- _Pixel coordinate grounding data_
======

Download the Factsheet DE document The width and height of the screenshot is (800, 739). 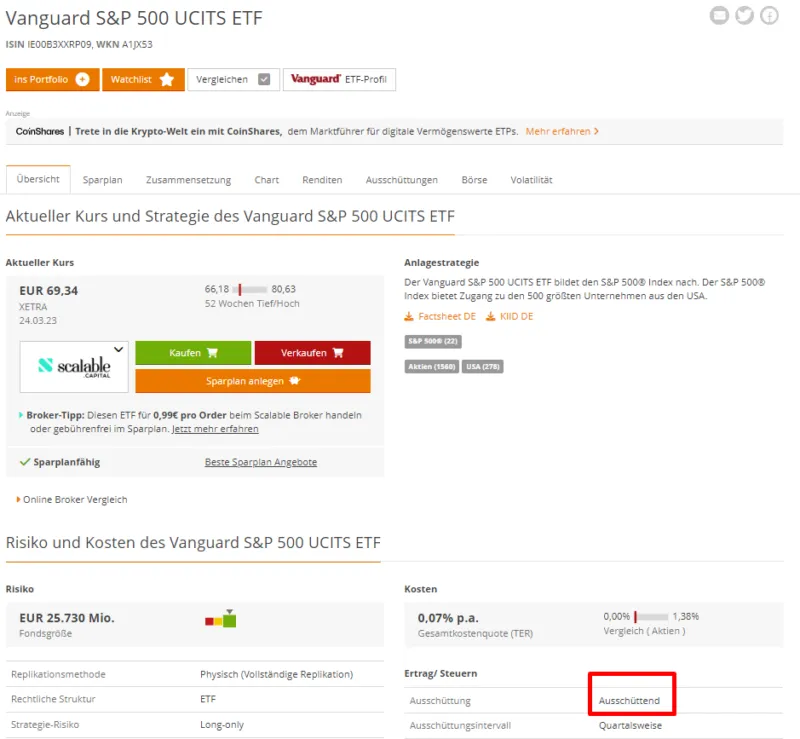(440, 317)
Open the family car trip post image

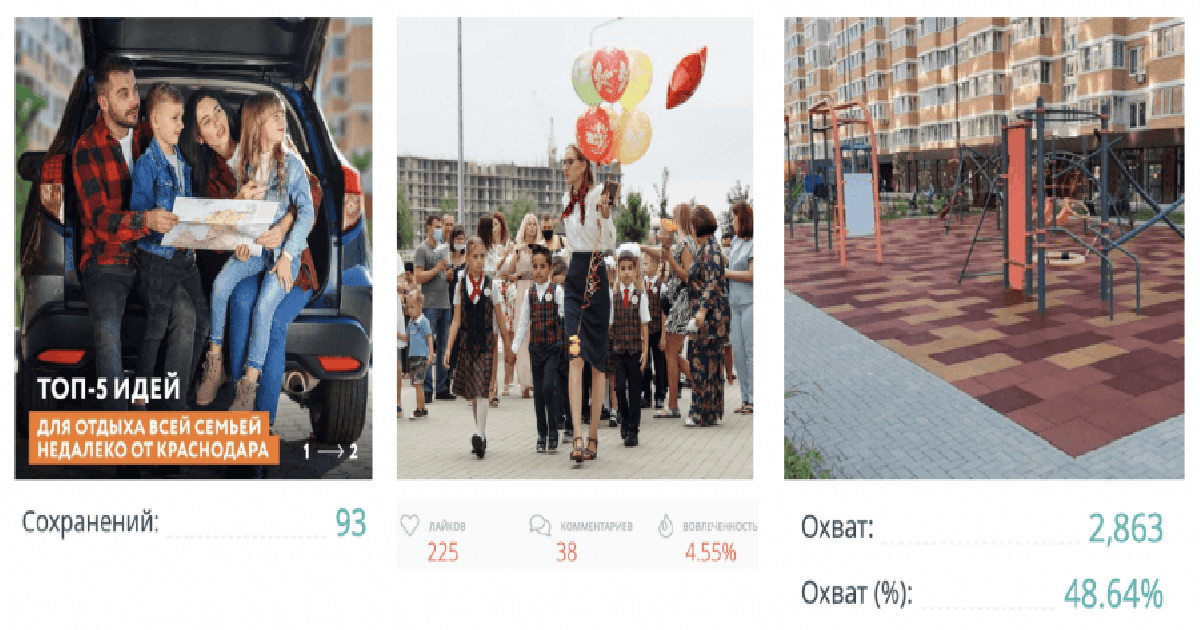coord(193,248)
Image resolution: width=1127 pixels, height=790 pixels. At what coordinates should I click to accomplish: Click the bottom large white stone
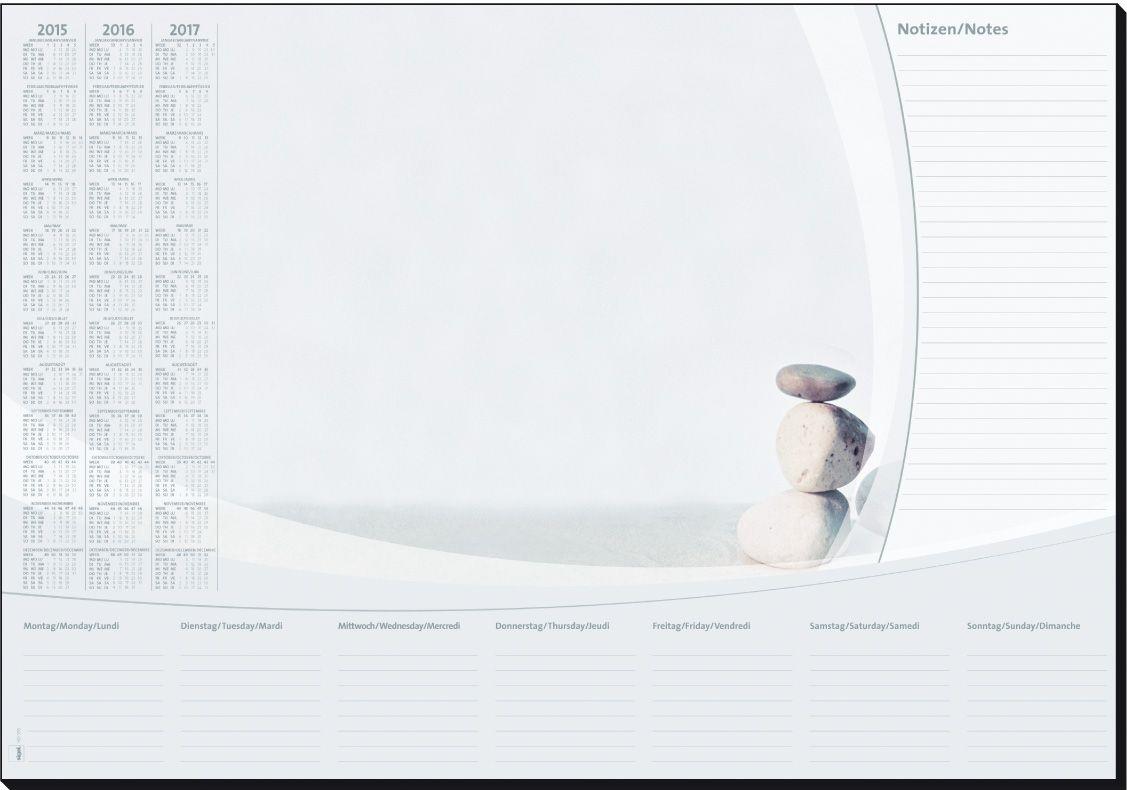click(x=793, y=528)
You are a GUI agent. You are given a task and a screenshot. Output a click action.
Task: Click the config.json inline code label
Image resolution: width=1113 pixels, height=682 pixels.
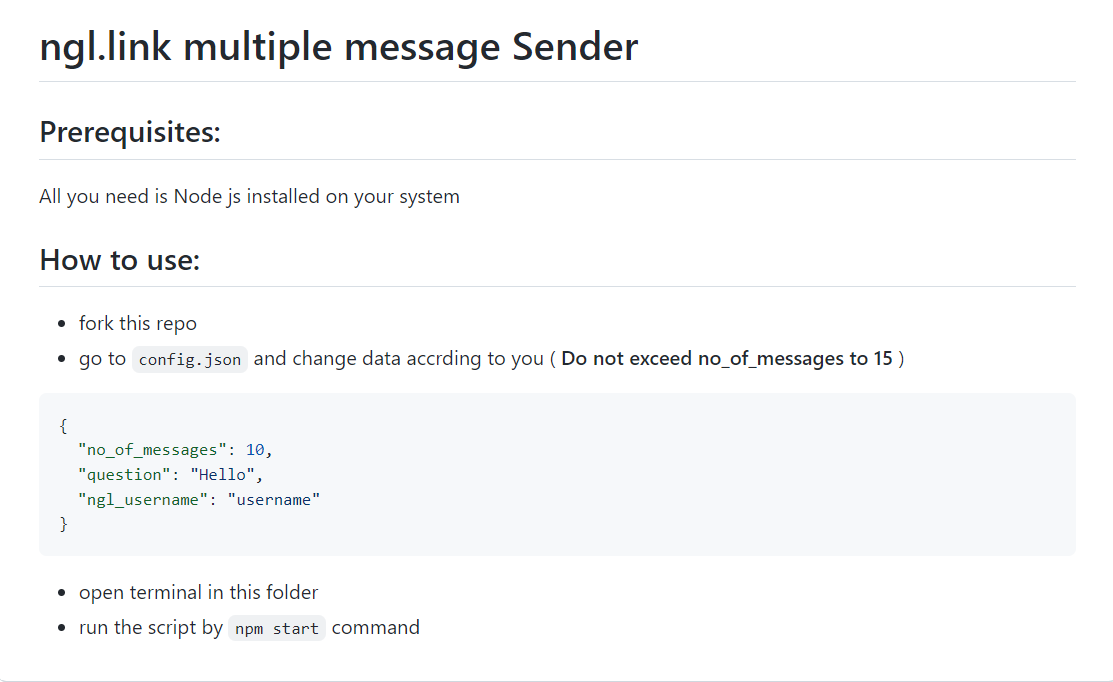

======

- _Exercise_
Copy only this, please: the line with "You are a GUI" and every line after it through the end of the data, with no pictures.

- _Written response_
You are a GUI agent. You are given a task and a screenshot. Output a click action.
Task: Click the config.json inline code label
Image resolution: width=1113 pixels, height=682 pixels.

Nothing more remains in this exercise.